**** Entries provided ****

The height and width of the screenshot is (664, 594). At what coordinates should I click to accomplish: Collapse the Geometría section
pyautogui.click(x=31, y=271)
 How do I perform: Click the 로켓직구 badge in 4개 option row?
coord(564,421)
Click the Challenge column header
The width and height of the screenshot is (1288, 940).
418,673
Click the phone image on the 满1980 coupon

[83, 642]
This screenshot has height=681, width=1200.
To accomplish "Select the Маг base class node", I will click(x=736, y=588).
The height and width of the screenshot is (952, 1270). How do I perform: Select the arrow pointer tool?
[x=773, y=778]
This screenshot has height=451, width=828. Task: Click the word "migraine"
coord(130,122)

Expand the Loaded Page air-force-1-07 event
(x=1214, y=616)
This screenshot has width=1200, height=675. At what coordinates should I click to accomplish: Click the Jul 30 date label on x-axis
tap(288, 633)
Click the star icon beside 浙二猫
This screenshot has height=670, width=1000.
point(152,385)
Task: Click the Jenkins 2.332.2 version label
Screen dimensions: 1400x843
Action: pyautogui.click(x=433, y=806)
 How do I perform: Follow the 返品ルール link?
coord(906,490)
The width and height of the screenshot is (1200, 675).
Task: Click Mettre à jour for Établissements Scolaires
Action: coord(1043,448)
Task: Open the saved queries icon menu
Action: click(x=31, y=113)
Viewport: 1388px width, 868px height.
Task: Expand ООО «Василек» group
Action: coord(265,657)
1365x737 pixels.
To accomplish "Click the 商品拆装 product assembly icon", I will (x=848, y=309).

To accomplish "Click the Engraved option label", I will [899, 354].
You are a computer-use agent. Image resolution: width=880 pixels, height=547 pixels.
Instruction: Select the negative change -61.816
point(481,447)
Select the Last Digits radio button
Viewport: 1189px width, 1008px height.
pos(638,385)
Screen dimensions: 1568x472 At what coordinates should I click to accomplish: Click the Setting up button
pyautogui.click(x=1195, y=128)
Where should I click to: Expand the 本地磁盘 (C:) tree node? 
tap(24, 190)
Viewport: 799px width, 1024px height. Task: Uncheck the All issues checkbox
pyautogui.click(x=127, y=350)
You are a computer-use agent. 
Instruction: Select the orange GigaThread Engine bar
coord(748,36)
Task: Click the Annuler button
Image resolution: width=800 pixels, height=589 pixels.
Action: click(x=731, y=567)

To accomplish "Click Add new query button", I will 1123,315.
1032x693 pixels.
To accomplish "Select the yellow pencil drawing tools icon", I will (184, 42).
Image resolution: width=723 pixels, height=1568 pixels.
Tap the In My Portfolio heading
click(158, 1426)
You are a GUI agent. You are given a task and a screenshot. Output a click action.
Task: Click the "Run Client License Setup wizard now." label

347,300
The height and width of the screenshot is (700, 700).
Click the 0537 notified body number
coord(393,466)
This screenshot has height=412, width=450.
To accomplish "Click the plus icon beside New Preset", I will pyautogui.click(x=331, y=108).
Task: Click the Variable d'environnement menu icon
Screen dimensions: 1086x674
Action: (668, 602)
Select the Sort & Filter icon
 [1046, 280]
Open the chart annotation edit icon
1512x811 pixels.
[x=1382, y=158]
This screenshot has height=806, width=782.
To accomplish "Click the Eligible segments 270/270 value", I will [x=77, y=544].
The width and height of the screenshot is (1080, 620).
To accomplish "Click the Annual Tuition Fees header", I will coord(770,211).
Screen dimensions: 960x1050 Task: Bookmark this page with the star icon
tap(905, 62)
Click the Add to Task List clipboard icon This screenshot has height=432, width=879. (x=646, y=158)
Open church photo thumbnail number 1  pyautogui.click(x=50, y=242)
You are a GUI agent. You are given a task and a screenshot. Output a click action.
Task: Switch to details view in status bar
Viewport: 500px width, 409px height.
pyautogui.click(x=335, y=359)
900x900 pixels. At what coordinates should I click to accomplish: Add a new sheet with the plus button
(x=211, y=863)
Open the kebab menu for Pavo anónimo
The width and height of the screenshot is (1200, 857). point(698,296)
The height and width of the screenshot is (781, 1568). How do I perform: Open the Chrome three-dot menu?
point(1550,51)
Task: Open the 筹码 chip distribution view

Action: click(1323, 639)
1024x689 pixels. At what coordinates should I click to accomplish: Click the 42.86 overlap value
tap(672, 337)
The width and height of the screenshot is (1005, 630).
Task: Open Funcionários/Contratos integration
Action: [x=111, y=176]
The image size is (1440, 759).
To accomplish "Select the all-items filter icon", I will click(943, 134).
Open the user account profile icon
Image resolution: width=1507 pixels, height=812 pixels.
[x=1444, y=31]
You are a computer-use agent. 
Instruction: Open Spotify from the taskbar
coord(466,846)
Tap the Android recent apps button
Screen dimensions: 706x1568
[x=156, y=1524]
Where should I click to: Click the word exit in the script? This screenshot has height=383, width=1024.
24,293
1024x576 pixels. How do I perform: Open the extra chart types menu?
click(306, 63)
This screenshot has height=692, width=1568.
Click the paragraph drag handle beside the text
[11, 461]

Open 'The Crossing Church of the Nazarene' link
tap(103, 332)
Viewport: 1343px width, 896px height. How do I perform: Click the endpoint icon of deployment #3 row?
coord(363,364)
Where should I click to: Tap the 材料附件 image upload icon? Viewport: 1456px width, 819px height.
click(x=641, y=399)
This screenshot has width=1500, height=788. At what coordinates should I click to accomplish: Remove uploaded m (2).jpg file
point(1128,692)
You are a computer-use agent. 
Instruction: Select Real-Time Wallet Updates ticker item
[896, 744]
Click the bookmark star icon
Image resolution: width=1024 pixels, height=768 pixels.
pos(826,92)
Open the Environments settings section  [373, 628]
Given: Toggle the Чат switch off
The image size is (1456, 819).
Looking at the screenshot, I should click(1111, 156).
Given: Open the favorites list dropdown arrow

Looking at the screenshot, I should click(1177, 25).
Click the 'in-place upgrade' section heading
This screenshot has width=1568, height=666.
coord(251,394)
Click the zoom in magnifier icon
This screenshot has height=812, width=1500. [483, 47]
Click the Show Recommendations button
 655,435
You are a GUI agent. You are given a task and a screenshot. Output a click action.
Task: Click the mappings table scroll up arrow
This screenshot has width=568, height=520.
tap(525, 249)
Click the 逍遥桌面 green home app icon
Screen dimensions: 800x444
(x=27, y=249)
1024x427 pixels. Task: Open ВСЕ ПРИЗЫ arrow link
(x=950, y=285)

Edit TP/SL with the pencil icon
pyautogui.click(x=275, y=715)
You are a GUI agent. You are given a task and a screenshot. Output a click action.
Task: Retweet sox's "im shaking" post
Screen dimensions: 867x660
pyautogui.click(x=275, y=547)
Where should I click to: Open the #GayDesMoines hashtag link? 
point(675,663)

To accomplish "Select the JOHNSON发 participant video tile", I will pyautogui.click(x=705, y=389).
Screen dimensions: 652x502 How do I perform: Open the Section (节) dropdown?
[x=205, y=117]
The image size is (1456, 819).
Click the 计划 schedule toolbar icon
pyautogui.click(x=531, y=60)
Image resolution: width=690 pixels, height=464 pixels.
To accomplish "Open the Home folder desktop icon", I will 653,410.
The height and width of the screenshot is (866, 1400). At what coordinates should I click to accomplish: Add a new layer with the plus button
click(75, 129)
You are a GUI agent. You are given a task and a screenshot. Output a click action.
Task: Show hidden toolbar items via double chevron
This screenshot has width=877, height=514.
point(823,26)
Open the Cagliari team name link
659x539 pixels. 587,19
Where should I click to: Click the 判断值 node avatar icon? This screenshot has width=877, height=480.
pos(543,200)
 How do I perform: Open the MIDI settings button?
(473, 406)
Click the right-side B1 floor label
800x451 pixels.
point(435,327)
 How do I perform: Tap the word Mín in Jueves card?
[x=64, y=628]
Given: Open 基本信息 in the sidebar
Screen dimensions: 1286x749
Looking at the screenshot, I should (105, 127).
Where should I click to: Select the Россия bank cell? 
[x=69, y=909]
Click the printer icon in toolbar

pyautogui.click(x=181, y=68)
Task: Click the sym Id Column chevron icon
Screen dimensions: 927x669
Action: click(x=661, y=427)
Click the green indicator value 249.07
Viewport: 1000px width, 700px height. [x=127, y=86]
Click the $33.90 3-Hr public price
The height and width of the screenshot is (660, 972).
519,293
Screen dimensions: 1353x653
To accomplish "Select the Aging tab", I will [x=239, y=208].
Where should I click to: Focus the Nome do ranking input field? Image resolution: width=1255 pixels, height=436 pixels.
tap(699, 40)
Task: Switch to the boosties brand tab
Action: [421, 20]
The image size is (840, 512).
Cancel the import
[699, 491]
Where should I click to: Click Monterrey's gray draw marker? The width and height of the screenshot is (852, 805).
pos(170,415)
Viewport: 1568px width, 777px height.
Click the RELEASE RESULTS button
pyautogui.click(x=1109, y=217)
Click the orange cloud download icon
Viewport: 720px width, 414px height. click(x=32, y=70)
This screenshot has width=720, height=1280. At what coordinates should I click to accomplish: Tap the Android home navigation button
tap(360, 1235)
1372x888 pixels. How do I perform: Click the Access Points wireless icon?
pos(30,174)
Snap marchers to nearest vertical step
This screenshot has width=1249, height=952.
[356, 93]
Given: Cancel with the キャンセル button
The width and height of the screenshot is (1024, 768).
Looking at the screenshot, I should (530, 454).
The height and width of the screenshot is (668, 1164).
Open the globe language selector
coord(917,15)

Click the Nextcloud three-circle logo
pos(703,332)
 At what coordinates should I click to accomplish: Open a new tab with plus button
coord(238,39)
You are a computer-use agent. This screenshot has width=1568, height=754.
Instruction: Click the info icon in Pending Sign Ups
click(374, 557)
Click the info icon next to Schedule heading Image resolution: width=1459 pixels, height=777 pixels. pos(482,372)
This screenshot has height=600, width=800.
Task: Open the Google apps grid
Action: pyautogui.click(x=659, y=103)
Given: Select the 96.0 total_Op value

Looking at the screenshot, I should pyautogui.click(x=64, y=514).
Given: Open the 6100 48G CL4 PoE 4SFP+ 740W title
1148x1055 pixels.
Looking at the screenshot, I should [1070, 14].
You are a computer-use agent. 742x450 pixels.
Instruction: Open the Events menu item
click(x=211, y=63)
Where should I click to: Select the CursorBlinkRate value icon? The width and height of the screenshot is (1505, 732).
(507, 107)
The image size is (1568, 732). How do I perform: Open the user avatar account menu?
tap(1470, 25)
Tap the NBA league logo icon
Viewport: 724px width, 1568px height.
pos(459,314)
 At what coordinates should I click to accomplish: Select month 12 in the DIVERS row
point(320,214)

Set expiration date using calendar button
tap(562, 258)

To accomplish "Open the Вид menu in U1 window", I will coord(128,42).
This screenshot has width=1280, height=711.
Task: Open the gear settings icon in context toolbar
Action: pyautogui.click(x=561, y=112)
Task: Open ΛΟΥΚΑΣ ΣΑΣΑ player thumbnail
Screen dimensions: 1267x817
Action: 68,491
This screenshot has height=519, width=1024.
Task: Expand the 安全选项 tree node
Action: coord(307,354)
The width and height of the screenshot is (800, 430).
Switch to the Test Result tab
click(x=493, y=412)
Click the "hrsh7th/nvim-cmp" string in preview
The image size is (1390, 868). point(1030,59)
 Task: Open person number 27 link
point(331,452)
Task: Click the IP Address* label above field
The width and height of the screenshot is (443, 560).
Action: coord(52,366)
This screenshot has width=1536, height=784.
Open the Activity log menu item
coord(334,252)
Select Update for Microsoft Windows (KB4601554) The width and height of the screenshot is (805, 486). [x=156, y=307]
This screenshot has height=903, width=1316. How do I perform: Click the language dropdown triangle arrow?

****

_Exercise aim_: Reproduce the stretch of entries from the start through the line containing "tap(288, 633)", both ends included, word for word.

_Solution for this problem_:
The height and width of the screenshot is (664, 594). At what coordinates should I click to accomplish: Collapse the Geometría section
pyautogui.click(x=31, y=271)
 How do I perform: Click the 로켓직구 badge in 4개 option row?
coord(564,421)
Click the Challenge column header
The width and height of the screenshot is (1288, 940).
418,673
Click the phone image on the 满1980 coupon

[83, 642]
This screenshot has height=681, width=1200.
To accomplish "Select the Маг base class node", I will click(x=736, y=588).
The height and width of the screenshot is (952, 1270). How do I perform: Select the arrow pointer tool?
[x=773, y=778]
This screenshot has height=451, width=828. Task: Click the word "migraine"
coord(130,122)

Expand the Loaded Page air-force-1-07 event
(x=1214, y=616)
This screenshot has width=1200, height=675. At what coordinates should I click to accomplish: Click the Jul 30 date label on x-axis
tap(288, 633)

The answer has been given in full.